[Görev a] Aşağıdaki satırlardan "button" dizesini içerenlerin hepsini çıkar. Büyük ve küçük harf ayrımı dikkate alınmalı.

[Belge alıntısı]
Necmettin Türünay

Necmettin Türünay

Pakistan-Mısır darbeleri ve Türkiye

Pakistan-Mısır darbeleri ve Türkiye

Dağlıca baskını hepimizin yüreğini dağladı. Fakat biz bugünkü yazımızda, dünkü konuya devam etmek istediğimiz halde, buna maalesef imkân bulamıyoruz.

Çünkü öyle önemli gelişmeler vuku buluyor ki, yazmayı düşündüğümüz konuları ne ele almaya, ne de sonuca erdirmeye fırsat bulamıyoruz.
Nitekim işte, Türkiye’yi yakından ilgilendiren yeni Pakistan ve Mısır darbeleri gözümüzün önünde!.. Mısır’da Yüksek Mahkeme, seçilmiş parlamentonun üçte birlik bölümünü, kaşla göz arasında fesh ediverdi. Sırf bununla da sınırlı değil. Cumhurbaşkanlığı seçimlerinin yapıldığı bir sırada Askeri Konsey, yetkilerini artırdı da artırdı. Yeni cumhurbaşkanının ordu üzerindeki her türlü tasarrufuna son verdi. Bunun ne anlama geldiğini izaha gerek yoktur sanırım. Mübarek diktatörlüğünün ardından sivil demokrasiye geçme hazırlığındaki Mısır halkının yanı sıra, diğer bütün çevreler şaşırdı kaldı adeta.

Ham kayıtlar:
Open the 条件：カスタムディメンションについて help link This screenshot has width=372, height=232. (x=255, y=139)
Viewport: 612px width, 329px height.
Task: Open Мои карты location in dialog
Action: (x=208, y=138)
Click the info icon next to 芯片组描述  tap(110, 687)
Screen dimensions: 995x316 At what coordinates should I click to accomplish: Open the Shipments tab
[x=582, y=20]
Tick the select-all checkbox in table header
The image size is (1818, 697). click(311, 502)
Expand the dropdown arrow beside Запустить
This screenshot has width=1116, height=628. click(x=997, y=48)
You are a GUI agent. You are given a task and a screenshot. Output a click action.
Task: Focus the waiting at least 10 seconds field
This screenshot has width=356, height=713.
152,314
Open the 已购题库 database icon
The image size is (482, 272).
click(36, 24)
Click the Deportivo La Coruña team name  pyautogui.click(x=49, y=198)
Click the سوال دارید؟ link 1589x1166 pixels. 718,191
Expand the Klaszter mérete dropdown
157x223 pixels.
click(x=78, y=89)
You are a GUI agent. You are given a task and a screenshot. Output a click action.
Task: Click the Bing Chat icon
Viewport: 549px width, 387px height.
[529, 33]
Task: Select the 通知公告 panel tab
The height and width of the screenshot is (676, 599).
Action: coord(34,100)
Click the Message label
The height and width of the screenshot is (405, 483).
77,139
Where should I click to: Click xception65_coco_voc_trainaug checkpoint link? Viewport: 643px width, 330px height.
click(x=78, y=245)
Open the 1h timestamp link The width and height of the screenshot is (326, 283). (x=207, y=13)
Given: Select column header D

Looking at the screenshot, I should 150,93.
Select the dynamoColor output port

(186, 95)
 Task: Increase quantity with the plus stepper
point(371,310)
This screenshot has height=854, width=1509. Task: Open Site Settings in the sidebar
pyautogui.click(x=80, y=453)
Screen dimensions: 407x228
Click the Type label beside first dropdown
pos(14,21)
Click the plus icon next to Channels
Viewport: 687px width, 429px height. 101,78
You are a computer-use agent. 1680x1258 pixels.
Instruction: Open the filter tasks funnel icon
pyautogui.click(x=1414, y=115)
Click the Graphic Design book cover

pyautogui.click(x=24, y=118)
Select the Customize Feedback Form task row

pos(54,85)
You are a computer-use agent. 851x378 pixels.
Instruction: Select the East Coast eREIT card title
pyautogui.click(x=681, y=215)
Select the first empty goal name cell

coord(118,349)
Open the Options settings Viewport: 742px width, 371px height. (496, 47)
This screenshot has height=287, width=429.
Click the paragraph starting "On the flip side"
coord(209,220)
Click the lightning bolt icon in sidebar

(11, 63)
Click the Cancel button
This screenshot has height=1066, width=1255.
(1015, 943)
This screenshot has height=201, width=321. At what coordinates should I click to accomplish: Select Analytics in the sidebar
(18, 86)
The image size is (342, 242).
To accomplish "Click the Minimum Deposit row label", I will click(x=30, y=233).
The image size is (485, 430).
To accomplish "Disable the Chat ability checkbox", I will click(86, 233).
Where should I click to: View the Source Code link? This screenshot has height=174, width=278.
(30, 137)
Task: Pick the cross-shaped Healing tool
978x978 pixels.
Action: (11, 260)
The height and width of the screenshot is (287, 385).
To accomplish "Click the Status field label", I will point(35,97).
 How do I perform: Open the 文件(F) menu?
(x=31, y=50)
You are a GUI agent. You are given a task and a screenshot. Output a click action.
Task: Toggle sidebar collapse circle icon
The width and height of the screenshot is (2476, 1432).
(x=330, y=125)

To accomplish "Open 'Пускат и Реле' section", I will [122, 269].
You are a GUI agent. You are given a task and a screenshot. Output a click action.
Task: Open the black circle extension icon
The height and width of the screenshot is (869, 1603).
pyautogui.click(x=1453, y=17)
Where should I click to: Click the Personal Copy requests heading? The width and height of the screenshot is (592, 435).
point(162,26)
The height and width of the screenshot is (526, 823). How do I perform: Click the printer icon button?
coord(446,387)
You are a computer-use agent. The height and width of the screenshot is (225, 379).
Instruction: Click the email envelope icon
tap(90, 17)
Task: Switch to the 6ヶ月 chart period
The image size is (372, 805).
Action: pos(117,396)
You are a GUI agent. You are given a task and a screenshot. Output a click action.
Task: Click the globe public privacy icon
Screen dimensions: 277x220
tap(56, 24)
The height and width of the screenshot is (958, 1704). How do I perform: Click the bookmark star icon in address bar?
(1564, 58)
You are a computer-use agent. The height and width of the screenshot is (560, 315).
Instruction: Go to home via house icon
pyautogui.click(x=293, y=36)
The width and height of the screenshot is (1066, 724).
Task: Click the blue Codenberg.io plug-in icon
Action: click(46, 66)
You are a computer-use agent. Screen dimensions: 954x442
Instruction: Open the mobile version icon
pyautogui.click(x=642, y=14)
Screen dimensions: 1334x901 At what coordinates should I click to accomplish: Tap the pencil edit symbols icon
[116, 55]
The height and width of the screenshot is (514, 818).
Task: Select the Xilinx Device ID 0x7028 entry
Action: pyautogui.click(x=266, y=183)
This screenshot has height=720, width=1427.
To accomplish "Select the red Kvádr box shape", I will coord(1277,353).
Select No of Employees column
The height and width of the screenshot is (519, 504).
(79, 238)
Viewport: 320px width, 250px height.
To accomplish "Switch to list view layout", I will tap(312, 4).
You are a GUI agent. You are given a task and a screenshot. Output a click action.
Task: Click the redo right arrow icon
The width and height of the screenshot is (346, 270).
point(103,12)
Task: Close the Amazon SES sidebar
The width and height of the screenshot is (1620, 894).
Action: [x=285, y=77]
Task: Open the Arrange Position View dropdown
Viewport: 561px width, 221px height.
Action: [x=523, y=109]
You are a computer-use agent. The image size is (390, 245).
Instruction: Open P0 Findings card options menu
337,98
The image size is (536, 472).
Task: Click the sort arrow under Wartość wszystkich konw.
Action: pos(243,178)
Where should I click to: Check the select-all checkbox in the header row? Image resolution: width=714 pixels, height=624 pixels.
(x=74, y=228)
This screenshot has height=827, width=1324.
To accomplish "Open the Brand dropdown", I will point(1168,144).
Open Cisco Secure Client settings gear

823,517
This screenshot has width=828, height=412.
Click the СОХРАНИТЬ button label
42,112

[Görev b] Pakistan-Mısır darbeleri yazısına göre Mısır'da Yüksek Mahkeme neyi feshetti?

[Yazılı yanıt a]
Click the Cancel button
The height and width of the screenshot is (526, 823). How do I perform: Click the printer icon button?
Click the СОХРАНИТЬ button label

[Yazılı yanıt b] Seçilmiş parlamentonun üçte birlik bölümünü.